The crew of the space shuttle Endeavour initiates the station’s first assembly sequence in 1998. The International Space Station includes several large modules, each launched separately and connected in space by astronauts.
The Zarya control module, on the left with the solar panels, floats above Earth with its newly attached Unity module after the first assembly sequence in December 1998.
The first crew of the International Space Station, seen on board in December 2000. From the left are cosmonaut Yuri P. Gidzenko, astronaut William M. Shepherd and cosmonaut Sergei K. Krikalev.
The Endeavour crew installs the first set of U.S. solar arrays on the station in 2000.

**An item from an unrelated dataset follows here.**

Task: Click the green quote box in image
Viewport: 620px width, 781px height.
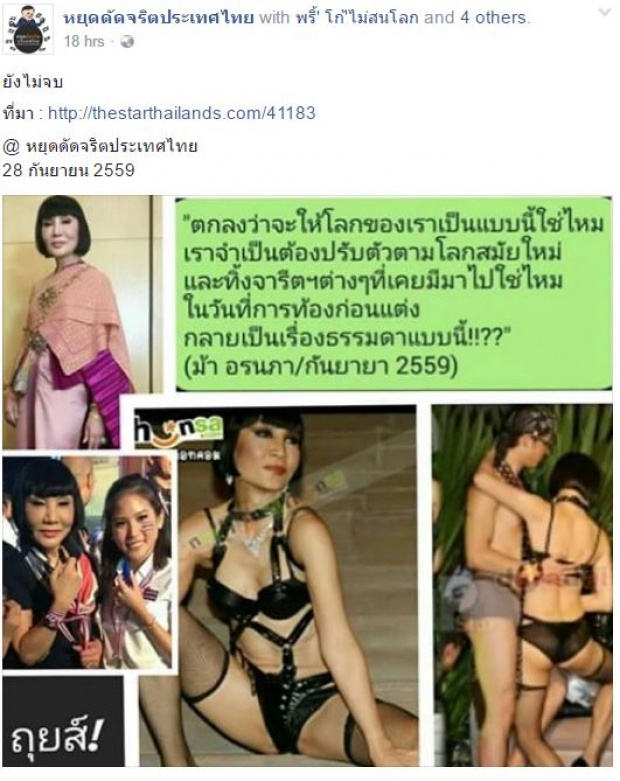Action: click(x=393, y=293)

In March 2001, a space shuttle delivered the station’s second crew and brought the first one home. It also brought Leonardo, the station’s first Multi-Purpose Logistics Module, to the station. Leonardo carried supplies and equipment.
In September 2006, the space shuttle Atlantis docked with the space station, delivering solar wings and a new truss.
The space shuttle Discovery leaves the space station in March 2008 after its crew successfully delivered and installed the Japanese-built Kibo lab.
The unmanned SpaceX Dragon spacecraft connects to the space station in May 2012. It was the first private spacecraft to successfully reach an orbiting space station.
An unmanned Russian cargo craft disconnects from the space station in April 2013. The station relies heavily on ships to bring up supplies.
Commander Koichi Wakata of the Japan Aerospace Exploration Agency peers out of the space station’s Cupola observatory on April 27. The Cupola is a dome-shaped module that allows station crew members to observe and guide activities outside the station.
A Russian Soyuz spacecraft is docked with the space station on May 5. Since the U.S. shuttle program ended in 2011, all crew members are ferried to and from the space station on Russian rockets.
A Soyuz spacecraft is seen on May 13 as it lands in Kazakhstan with Wakata and other members of the his Expedition 39 crew.